[Pixel coordinate grounding data]
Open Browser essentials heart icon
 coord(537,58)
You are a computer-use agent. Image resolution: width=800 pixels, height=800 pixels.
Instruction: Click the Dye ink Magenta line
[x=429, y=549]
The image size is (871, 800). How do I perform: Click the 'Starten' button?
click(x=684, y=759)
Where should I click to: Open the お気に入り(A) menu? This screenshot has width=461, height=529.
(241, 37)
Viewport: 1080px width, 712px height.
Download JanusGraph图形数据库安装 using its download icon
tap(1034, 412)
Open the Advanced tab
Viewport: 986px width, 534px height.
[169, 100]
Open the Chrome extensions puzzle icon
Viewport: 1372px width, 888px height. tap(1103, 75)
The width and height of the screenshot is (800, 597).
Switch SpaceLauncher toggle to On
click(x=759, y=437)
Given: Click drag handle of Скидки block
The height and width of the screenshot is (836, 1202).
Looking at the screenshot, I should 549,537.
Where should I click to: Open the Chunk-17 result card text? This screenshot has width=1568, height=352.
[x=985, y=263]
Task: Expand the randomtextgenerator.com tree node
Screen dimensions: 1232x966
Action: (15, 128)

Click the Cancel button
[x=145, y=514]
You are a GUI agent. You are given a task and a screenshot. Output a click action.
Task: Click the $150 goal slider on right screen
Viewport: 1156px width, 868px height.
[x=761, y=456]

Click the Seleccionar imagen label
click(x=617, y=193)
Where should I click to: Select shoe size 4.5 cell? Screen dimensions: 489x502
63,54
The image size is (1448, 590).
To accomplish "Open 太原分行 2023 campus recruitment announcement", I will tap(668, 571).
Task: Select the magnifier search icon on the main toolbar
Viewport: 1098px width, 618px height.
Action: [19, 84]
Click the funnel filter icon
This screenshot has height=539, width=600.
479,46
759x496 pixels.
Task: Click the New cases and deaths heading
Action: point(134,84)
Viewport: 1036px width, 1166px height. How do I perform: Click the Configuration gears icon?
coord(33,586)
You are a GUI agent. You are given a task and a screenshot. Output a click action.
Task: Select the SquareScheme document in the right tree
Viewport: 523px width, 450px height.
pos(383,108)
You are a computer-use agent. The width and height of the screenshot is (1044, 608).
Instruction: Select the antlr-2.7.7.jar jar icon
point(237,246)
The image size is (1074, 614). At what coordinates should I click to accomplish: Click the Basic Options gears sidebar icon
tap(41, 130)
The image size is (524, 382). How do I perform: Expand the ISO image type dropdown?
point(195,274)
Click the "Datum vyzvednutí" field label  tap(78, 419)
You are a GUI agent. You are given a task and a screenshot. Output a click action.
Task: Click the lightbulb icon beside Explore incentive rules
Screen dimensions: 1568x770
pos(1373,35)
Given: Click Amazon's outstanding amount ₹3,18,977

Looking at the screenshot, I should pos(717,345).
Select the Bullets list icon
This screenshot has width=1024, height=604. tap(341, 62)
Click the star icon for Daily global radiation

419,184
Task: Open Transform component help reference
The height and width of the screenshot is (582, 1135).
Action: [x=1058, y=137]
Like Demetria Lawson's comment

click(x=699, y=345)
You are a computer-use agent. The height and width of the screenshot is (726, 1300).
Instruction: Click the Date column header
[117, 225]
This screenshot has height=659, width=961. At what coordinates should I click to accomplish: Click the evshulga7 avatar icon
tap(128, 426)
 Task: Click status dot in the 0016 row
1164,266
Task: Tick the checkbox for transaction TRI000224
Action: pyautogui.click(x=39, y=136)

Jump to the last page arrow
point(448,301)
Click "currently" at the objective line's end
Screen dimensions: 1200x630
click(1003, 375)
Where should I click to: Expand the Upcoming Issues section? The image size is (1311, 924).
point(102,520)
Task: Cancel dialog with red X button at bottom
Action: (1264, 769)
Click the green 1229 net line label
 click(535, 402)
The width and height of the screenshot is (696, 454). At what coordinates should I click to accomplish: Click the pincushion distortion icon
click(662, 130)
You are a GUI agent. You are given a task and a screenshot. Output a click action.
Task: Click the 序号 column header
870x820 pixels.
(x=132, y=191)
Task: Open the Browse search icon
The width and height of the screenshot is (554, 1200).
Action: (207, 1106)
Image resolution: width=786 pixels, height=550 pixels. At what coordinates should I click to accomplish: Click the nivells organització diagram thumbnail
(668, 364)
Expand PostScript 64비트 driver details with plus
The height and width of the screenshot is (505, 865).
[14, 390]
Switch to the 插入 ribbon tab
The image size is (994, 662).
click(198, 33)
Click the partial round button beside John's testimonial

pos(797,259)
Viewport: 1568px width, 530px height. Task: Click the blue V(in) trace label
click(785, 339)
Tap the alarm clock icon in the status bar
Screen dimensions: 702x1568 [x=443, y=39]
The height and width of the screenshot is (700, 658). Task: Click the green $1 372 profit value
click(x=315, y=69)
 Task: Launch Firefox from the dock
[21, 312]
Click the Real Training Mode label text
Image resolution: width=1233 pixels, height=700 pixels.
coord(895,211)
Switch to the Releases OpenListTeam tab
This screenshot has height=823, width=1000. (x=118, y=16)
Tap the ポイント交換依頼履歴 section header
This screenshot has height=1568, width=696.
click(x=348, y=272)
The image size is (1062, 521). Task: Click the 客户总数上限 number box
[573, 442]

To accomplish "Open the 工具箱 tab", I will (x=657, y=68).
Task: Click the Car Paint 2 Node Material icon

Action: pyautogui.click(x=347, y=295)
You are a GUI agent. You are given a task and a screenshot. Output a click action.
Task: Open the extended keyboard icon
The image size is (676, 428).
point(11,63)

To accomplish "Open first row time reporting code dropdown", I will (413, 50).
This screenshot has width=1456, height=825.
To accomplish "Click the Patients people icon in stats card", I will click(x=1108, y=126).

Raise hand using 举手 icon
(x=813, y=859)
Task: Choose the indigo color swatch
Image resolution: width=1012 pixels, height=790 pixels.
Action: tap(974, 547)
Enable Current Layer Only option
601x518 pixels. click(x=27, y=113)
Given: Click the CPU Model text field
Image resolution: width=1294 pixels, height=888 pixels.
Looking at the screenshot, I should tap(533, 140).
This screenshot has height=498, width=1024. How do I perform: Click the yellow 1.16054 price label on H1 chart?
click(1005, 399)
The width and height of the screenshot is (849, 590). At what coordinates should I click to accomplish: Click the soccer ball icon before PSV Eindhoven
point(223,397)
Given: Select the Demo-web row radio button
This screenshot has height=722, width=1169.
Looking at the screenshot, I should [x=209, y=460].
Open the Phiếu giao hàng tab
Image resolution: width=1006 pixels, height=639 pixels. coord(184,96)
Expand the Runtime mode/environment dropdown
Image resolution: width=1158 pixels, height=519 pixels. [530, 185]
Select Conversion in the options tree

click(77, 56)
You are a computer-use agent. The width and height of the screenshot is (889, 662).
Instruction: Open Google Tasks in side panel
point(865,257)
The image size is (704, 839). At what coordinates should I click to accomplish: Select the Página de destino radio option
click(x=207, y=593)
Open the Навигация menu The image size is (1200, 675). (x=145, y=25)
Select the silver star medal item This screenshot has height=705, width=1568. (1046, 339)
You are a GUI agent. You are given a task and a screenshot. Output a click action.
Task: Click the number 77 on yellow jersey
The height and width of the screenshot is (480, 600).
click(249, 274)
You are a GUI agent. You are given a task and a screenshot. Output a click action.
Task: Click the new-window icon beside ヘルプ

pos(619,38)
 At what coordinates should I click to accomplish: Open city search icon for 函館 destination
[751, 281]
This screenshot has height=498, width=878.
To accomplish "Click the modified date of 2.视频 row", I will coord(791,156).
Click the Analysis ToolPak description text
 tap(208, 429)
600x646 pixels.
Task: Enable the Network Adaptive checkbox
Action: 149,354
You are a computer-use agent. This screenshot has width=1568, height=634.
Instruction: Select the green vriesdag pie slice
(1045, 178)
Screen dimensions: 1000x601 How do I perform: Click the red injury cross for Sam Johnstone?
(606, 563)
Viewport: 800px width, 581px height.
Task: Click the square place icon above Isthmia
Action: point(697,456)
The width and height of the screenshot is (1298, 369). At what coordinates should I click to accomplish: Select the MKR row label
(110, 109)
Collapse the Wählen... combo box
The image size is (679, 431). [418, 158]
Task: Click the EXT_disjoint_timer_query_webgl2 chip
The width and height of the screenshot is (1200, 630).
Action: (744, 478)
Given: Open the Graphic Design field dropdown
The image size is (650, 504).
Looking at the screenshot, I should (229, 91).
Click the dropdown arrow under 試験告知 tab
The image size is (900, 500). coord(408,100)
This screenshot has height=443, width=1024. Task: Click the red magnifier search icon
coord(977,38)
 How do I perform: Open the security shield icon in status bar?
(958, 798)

Problem to solve - Starting with the first line of the data above, copy each line exactly until you reach the line with "The width and height of the screenshot is (800, 597)."; include that line as well.

Answer to the problem -
Open Browser essentials heart icon
 coord(537,58)
You are a computer-use agent. Image resolution: width=800 pixels, height=800 pixels.
Instruction: Click the Dye ink Magenta line
[x=429, y=549]
The image size is (871, 800). How do I perform: Click the 'Starten' button?
click(x=684, y=759)
Where should I click to: Open the お気に入り(A) menu? This screenshot has width=461, height=529.
(241, 37)
Viewport: 1080px width, 712px height.
Download JanusGraph图形数据库安装 using its download icon
tap(1034, 412)
Open the Advanced tab
Viewport: 986px width, 534px height.
[169, 100]
Open the Chrome extensions puzzle icon
Viewport: 1372px width, 888px height. tap(1103, 75)
The width and height of the screenshot is (800, 597).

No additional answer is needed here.